WARNING — Steps 1–3 all use m.instruct(...) / m.ainstruct(...), but the first m = mellea.start_session(...) is in Step 4 (L432). A reader copy-pasting in order hits NameError: name 'm' is not defined on this block — confirmed by running it.

Consider adding a setup block just before Step 1 so the tutorial is runnable top-to-bottom:

import mellea from mellea.backends.model_ids import IBM_GRANITE_4_MICRO_3B m = mellea.start_session(backend_name="ollama", model_id=IBM_GRANITE_4_MICRO_3B)

(Or equivalent — the session variable is load-bearing from here onward.)

planetf1 · 2026-05-07T08:41:04Z

+step is to get a clean, typed `BOM` object.
+
+`RichDocument` wraps [docling](https://github.com/DS4SD/docling) and
+exposes tables as markdown, which small models handle much better than raw


WARNING — A fresh pip install mellea raises ImportError: RichDocument requires extra dependencies. Please install them with: pip install "mellea[docling]" on this import. LocalHFBackend in Step 3 similarly needs mellea[hf]. The blog never mentions installing either — it's the first copy-paste failure for a reader.

One install line before Step 1 covers it:

pip install 'mellea[docling,hf]'

planetf1 · 2026-05-07T08:41:05Z

+from mellea.stdlib.components.docs.richdocument import RichDocument
+
+construction_plans = RichDocument.from_document_file(
+    "construction_docs/construction_plans.pdf"


WARNING — The tutorial references construction_docs/construction_plans.pdf (and product_catalogs/*.{pdf,docx,xlsx} in Step 2) but doesn't tell readers where to get them. Running the block raises FileNotFoundError. A pointer to the linked tutorial notebook's asset directory would let readers actually follow along:

Sample input files are in the tutorial repo under construction_docs/ and product_catalogs/.

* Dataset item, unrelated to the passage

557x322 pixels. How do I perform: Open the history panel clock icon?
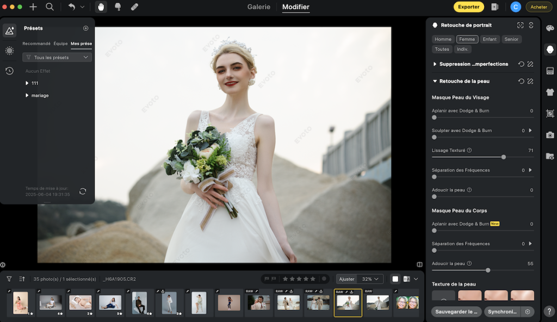[x=9, y=71]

planetf1 · 2026-05-07T08:41:07Z

+| Small open-weight (<3B) | Doesn't understand the task. Returns a generic "cost breakdown" with no prices. |
+| Open-weight reasoning (~20B) | Finds categories and subtotals. No pie chart. Numbers often wrong. |
+| Gemini Fast | Mostly reasonable. No chart. Some prices off. |
+| GPT-5.4 Pro, extended thinking | Gets most items right. Cites sources. No chart on first shot. ~$1/run. |


WARNING — "GPT-5.4 Pro" appears here and on L15, L93. I can't find this as an actual OpenAI product name. For a cost-vs-capability post anchored on a frontier-model baseline, the specific model matters; an invented name undermines the table. If the intent was "whatever the top-tier frontier reasoning model is at publish time," a generic phrasing avoids ageing:

Suggested change

| GPT-5.4 Pro, extended thinking | Gets most items right. Cites sources. No chart on first shot. ~$1/run. |

| Frontier reasoning (GPT-5 Pro / o-series / Claude Opus) | Gets most items right. Cites sources. No chart on first shot. ~$1/run. |

planetf1 · 2026-05-07T08:41:08Z

+The construction case isn't a one-off. The same three-pattern approach
+generalizes. On agent benchmarks the Mellea team has run (a DB2 database
+agent and a compliance agent), rewriting large prompt-based systems as
+Mellea programs moves a Llama 70B setup from ~80% task completion to ~90%,


WARNING — "Mellea programs moves a Llama 70B setup from ~80% task completion to ~90%, and lets a Granite 8B model match or beat a Llama 70B baseline" — these are strong quantitative claims, and the argument rests on them. A link to the DB2-agent / compliance-agent results (or a benchmark table in the mellea repo) would turn this from marketing into evidence. If those numbers aren't public yet, consider softening to "in internal evaluations" and committing to publish.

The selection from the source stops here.